What exactly is FOUND?

Berlin just gained one of its largest dancefloors in years. FOUND sits in Tempelhof-Schöneberg, inside a building with a long nightlife memory: an old Schultheiss brewery that held the first KitKatClub from 2001 to 2004 before spending years as Malzfabrik, an events hall for corporate hire. It now reopens as an 8,500-capacity complex of indoor and outdoor spaces. Mika Schröter took it over in March and frames it less as a club than as "a platform for music, culture and creative exchange," run, he says, on "quality rather than hype." District mayor Jörn Oltmann waved the project through as something that strengthens the area's cultural pull, which in Berlin is rarely a given.

Why was Watergate the one to open it?

The symbolism is hard to miss. Watergate spent more than two decades as one of Berlin's defining intimate clubs, its glass wall looking out over the Spree, before it shut that Kreuzberg home at the end of 2024, blaming rents it could no longer carry and a post-pandemic dip in tourism. Rather than disappear, it turned itself into an open-air and touring brand, with a season at SAGE Berlin running May to September and now this. FOUND's first night, on 27 June, was a Watergate open air that ran from afternoon into the small hours, led by DJ Heartstring and Interplanetary Criminal alongside DJ Spit, THC and a cast of locals.

───

§ Task goal
Do these statements agree with the text about FOUND? Answer yes or no for each, quoting the words of the text that decide it.
1. The building that now houses FOUND was once home to the first KitKatClub.
2. Watergate left its Kreuzberg home at the end of 2023.
3. FOUND has a capacity of 8,500.

§ Data excerpt

───

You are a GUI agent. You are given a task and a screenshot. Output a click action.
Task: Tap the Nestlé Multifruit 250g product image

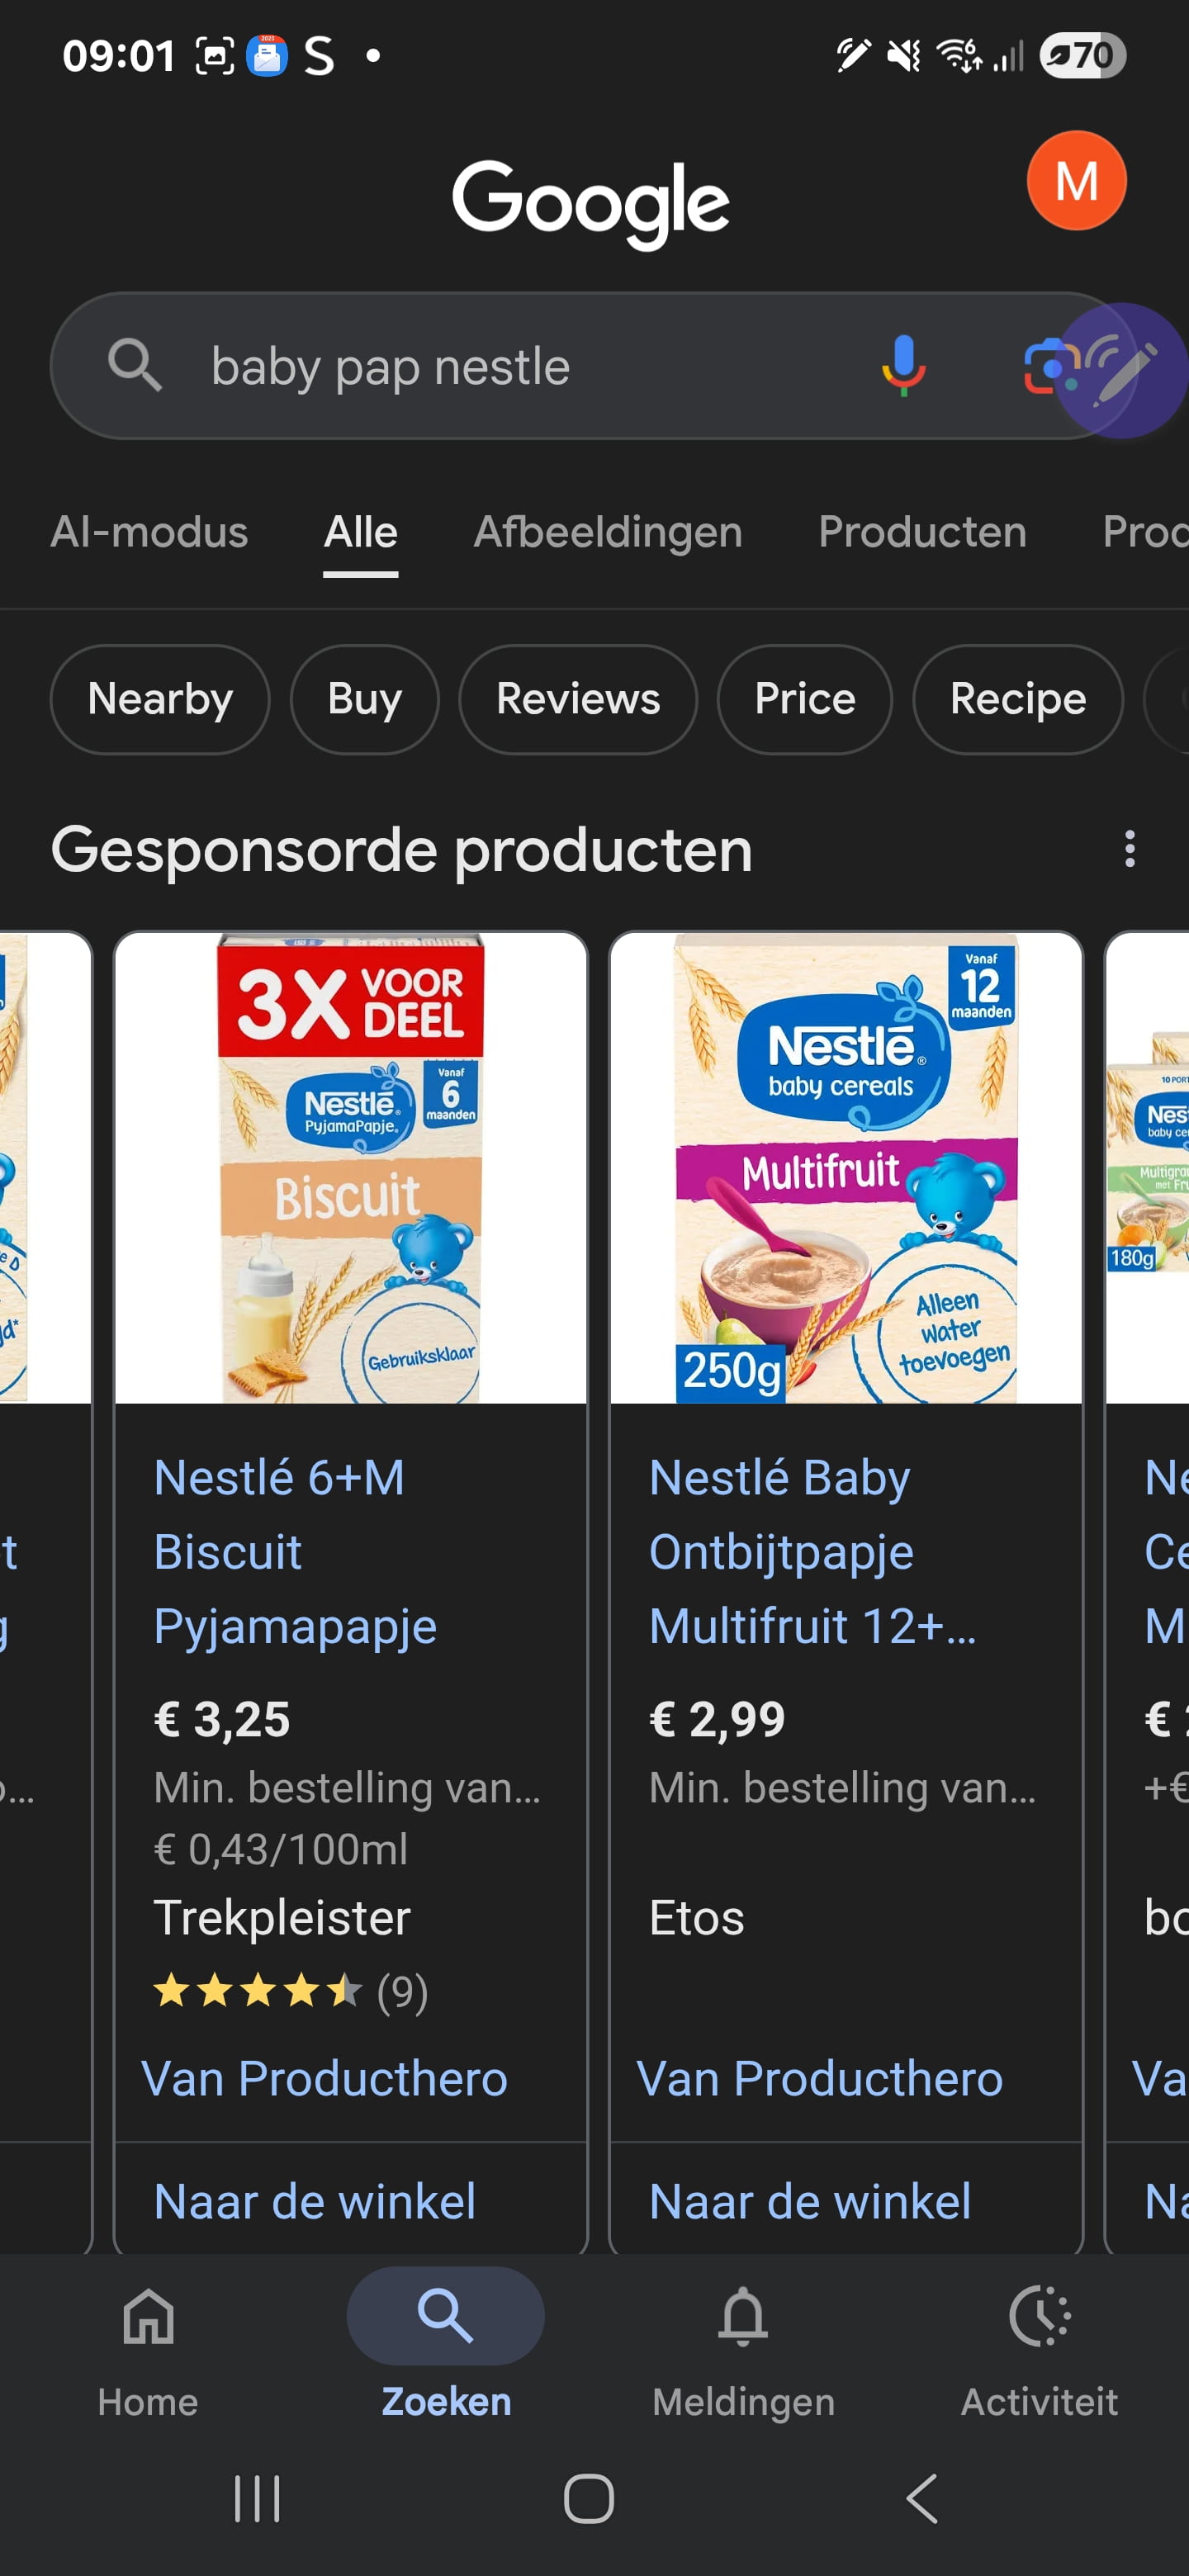click(x=846, y=1168)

───

§ The answer
1. Yes: "held the first KitKatClub from 2001 to 2004"
2. No: "shut that Kreuzberg home at the end of 2024"
3. Yes: "an 8,500-capacity complex of indoor and outdoor spaces"